**EXCERPT PROVIDED:**

Do you reckon this is normal behaviour?
Re: My Fiancé Stopped Talking To Me B/c I Asked For Assistance. by googles: 4:07pm On Feb 23, 2010
[size=13pt]bbz wat are you doing with that kinda man if at this point of your relationship where you guys are engaged he is shying away from responsibilities means he is never going to come around.how can he tell you to pay for stuff you guys got for his family men thats crazy if you ask me, . . . . . . . if you guys were still dating i'd say maybe he is just being careful with his cheese but you are his fiance na wa o. . . . . . . this man is not only stingy he is emm emm tight-fisted, old fashioned and a responsibilty shifting person. . . . . if you can live with the 50/50 life he is offering you all the best but if u re not. . . . bolt [/size]
Re: My Fiancé Stopped Talking To Me B/c I Asked For Assistance. by olanna08: 4:17pm On Feb 23, 2010
Googles, yes it’s incredible isn’t it? Old fashioned yet pretending to be so modern! He is so stingy it’s alarming. Let me add he has very little expenses and prefers to seat on an ever swelling savings account. Does not even have his own accommodation at 35+++, he says he is waiting for me to come over so that we can share rent abeg…if he had been a student or young graduate struggling I would understand no pb…but come on now…
Re: My Fiancé Stopped Talking To Me B/c I Asked For Assistance. by tboy1(m): 4:23pm On Feb 23, 2010
He's self-centred & Stingy
Try talking 2 him about it & if he doesnt change or he's still ignoring you, den d ball is in ur court
You either stay wit him or Leave
Re: My Fiancé Stopped Talking To Me B/c I Asked For Assistance. by chibenwa(m): 4:35pm On Feb 23, 2010
my dear,don't you think his trying to test you.i would'nt know sha,
but for how long have you guys been dating.does he put an angry face
in disapproval in paying for the bills when ever you think he should or when you
ask him to?
Well,if its too hard for you to bear.I adive you to find your way out.

**STATED TASK 1:** In the rows, copy out word for word the lines starting at the one containing "Find the location of a particular element. The image" and ending at the one containing "In order to click on Sequence".

**Recorded data:**
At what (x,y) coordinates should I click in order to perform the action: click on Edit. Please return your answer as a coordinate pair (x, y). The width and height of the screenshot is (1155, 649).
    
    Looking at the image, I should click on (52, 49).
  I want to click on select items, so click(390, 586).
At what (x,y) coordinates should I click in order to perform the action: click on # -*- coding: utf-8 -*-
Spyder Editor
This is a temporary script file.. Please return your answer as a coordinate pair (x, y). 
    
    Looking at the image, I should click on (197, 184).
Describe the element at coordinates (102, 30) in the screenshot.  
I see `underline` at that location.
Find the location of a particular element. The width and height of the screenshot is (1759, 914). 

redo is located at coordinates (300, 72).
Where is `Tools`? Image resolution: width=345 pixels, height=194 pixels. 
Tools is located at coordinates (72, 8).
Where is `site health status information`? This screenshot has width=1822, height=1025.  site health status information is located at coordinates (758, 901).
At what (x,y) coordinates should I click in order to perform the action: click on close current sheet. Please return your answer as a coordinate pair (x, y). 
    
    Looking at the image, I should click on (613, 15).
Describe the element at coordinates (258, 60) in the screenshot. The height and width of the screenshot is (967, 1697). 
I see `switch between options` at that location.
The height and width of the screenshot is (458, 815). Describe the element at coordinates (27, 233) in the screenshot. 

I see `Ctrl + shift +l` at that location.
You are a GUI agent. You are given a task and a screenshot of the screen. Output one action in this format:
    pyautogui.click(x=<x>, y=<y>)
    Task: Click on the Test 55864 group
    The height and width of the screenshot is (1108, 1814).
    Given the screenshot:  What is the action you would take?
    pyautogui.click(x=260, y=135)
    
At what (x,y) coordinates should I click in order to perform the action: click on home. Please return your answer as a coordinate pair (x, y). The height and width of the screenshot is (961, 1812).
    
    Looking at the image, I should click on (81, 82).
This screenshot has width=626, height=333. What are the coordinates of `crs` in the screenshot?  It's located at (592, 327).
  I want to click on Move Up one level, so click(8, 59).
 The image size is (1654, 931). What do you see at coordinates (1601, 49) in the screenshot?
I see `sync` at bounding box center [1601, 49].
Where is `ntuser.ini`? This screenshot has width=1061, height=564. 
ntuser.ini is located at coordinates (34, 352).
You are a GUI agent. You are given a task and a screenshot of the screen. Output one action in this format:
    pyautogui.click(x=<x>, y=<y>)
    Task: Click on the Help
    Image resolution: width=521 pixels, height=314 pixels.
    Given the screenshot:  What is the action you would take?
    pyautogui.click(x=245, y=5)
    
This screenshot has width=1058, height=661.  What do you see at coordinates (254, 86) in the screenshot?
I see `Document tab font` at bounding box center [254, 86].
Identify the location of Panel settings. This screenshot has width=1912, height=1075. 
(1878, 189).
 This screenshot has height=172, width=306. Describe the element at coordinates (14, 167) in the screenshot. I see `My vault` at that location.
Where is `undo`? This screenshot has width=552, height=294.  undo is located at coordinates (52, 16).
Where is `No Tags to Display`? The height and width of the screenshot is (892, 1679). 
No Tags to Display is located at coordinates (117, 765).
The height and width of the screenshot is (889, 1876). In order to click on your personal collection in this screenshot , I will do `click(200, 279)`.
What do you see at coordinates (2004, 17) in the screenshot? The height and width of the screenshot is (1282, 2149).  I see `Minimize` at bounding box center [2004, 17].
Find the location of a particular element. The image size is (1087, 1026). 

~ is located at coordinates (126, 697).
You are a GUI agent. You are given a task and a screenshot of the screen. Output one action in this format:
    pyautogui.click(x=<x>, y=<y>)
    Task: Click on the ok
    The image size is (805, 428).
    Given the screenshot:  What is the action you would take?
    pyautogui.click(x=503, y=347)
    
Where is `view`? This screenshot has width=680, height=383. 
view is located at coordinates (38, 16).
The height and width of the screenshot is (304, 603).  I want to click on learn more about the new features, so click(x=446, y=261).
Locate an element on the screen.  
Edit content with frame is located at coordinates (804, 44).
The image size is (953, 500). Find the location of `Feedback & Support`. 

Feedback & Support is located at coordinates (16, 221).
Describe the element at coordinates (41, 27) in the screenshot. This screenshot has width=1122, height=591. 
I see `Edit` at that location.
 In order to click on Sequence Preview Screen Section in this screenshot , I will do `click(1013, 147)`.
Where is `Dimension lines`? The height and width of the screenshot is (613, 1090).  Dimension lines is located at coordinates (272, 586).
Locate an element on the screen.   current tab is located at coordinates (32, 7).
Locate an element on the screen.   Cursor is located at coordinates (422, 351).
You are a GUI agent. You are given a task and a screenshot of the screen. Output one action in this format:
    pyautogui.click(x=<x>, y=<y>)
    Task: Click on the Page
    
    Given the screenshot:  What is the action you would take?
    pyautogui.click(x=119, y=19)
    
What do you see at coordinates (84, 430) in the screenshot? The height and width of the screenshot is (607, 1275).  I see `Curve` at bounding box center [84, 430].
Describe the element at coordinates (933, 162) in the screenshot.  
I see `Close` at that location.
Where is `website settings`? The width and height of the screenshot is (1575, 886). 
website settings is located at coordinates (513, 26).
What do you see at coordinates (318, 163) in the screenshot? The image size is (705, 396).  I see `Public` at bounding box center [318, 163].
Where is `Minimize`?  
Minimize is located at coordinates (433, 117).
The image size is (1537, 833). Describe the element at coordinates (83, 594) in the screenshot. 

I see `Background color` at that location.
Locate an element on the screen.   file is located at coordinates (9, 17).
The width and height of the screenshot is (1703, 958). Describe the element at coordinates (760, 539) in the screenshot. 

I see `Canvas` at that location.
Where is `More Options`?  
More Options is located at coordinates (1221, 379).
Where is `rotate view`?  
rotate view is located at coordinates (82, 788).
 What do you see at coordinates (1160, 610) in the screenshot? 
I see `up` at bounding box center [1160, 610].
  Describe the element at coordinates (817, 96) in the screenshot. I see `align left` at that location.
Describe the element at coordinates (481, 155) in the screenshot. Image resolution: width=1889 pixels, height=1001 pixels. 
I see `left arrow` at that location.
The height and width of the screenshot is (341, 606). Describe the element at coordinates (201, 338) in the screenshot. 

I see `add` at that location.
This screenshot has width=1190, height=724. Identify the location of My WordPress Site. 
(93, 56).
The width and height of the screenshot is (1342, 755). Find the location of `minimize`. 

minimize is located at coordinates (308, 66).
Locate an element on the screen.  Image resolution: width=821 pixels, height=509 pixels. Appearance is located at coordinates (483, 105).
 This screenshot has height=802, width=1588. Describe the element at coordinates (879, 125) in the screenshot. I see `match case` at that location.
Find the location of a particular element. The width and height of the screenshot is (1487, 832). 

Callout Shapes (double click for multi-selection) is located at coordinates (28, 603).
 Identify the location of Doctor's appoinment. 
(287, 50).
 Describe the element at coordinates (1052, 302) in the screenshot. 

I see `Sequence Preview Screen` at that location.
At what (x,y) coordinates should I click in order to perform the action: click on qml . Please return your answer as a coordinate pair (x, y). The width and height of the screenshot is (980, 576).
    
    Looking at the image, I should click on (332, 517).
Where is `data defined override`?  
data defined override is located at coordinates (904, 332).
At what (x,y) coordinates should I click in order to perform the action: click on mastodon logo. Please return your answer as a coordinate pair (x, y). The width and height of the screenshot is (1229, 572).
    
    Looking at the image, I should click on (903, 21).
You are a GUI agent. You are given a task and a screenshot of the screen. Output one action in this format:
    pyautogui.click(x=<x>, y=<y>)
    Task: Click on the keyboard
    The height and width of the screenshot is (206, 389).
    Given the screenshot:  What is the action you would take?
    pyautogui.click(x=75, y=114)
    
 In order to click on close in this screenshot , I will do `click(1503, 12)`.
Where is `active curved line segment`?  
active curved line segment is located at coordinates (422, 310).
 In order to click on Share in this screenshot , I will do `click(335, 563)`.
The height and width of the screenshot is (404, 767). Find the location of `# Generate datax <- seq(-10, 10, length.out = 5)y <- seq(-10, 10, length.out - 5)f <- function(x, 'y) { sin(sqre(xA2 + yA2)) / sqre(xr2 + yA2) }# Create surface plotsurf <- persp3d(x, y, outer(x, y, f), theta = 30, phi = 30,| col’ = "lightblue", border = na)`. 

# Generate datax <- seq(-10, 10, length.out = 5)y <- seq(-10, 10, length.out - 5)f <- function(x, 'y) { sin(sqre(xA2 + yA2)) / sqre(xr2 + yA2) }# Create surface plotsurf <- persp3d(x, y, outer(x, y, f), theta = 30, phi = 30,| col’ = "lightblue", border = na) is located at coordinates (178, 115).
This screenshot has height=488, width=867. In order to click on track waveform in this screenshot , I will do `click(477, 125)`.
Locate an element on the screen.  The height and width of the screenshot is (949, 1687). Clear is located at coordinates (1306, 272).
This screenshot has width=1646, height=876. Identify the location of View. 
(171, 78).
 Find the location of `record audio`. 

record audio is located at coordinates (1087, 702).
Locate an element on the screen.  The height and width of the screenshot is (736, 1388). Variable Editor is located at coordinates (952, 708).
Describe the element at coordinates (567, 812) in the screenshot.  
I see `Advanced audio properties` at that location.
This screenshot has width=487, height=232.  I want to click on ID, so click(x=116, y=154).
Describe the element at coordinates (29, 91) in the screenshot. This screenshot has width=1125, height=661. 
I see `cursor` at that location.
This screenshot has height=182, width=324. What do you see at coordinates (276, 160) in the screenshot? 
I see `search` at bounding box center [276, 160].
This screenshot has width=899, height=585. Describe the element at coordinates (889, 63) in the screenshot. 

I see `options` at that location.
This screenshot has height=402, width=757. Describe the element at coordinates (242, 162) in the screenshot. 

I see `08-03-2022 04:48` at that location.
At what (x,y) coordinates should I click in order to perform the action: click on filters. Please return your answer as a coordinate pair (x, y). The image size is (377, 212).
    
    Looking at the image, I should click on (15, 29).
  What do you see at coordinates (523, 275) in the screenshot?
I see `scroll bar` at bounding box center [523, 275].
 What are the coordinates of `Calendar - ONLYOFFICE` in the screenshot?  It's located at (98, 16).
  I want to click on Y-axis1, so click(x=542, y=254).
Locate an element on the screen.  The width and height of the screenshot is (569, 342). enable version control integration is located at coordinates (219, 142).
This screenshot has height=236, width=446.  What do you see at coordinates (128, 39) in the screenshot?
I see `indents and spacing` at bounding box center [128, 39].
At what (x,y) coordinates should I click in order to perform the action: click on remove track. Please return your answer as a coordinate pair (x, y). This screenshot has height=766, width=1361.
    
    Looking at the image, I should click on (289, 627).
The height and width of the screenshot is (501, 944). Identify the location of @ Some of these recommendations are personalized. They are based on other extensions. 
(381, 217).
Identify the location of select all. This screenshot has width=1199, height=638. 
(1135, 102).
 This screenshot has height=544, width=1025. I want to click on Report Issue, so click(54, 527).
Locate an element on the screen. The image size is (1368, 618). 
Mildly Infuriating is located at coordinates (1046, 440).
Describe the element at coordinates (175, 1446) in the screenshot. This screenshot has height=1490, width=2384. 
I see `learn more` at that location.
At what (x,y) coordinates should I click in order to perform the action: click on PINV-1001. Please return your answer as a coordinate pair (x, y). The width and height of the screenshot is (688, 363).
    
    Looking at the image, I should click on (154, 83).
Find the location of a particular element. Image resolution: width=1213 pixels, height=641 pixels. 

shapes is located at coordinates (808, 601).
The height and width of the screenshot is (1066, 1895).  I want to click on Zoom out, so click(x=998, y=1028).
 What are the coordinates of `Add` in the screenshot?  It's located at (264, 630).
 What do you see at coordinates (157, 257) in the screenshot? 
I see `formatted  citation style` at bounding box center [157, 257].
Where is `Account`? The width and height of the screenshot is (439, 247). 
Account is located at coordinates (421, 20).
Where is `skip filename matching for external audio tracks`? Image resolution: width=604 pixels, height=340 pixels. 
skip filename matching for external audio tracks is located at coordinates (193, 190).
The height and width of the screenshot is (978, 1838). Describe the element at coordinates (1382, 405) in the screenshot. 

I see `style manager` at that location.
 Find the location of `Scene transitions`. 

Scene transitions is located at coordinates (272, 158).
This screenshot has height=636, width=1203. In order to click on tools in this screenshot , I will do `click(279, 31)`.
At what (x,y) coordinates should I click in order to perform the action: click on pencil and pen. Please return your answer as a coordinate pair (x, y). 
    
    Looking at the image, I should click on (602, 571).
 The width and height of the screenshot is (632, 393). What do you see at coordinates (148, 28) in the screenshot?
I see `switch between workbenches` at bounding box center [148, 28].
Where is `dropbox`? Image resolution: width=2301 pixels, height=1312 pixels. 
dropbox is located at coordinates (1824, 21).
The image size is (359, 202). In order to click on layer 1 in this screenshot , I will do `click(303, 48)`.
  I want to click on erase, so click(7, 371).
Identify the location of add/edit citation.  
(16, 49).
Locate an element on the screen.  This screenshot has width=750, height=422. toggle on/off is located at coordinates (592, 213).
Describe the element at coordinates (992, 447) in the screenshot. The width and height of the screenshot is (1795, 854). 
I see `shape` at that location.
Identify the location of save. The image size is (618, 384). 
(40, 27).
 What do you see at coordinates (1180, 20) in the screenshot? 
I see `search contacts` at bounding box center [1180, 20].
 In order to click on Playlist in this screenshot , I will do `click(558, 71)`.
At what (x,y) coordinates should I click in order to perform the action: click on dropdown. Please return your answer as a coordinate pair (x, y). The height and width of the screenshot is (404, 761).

**STATED TASK 2:** Write the next part of the forum thread about the fiancé who stopped talking after being asked for help, picking up after its last post.

**EXERCISE OUTPUT 1:**
Find the location of a particular element. The image size is (1087, 1026). 

~ is located at coordinates (126, 697).
You are a GUI agent. You are given a task and a screenshot of the screen. Output one action in this format:
    pyautogui.click(x=<x>, y=<y>)
    Task: Click on the ok
    The image size is (805, 428).
    Given the screenshot:  What is the action you would take?
    pyautogui.click(x=503, y=347)
    
Where is `view`? This screenshot has width=680, height=383. 
view is located at coordinates (38, 16).
The height and width of the screenshot is (304, 603).  I want to click on learn more about the new features, so click(x=446, y=261).
Locate an element on the screen.  
Edit content with frame is located at coordinates (804, 44).
The image size is (953, 500). Find the location of `Feedback & Support`. 

Feedback & Support is located at coordinates (16, 221).
Describe the element at coordinates (41, 27) in the screenshot. This screenshot has width=1122, height=591. 
I see `Edit` at that location.
 In order to click on Sequence Preview Screen Section in this screenshot , I will do `click(1013, 147)`.

**EXERCISE OUTPUT 2:**
Re: My Fiancé Stopped Talking To Me B/c I Asked For Assistance. by zerocool(m): 4:41pm On Feb 23, 2010
tboy1:

He's self-centred & Stingy
Try talking 2 him about it & if he doesnt change or he's still ignoring you, den d ball is in your court
You either stay wit him or Leave
Why do people 'manage' in relationships. They put one leg in and one leg out. Every man has his flaws, and that is his: (i.e being frugal), forget abt him changing cos he can't (no man is purr~fect). If u don't like him for who he is,then leave him. It z either u continue dating him or leave him; love him or hate him, and stop complaining abt him being thrifty.
Re: My Fiancé Stopped Talking To Me B/c I Asked For Assistance. by olanna08: 4:46pm On Feb 23, 2010
He is not testing me. That’s just the way he is, no xmas, no bday present…always the bare minimum with him. His excuse is that he left Africa way too early and is probably too westernized about these things…to which I answer non sense b/c first of all it is not an African thing to take care of your woman the way you should and second of all, even if it was an “African things” I know people who were born here, in the so-called west but who have nonetheless not lost the true meaning of being a man. He says he would never entertain the idea of me being a stay at home mom…something that is still very much encountered here in the so-called white man’s land!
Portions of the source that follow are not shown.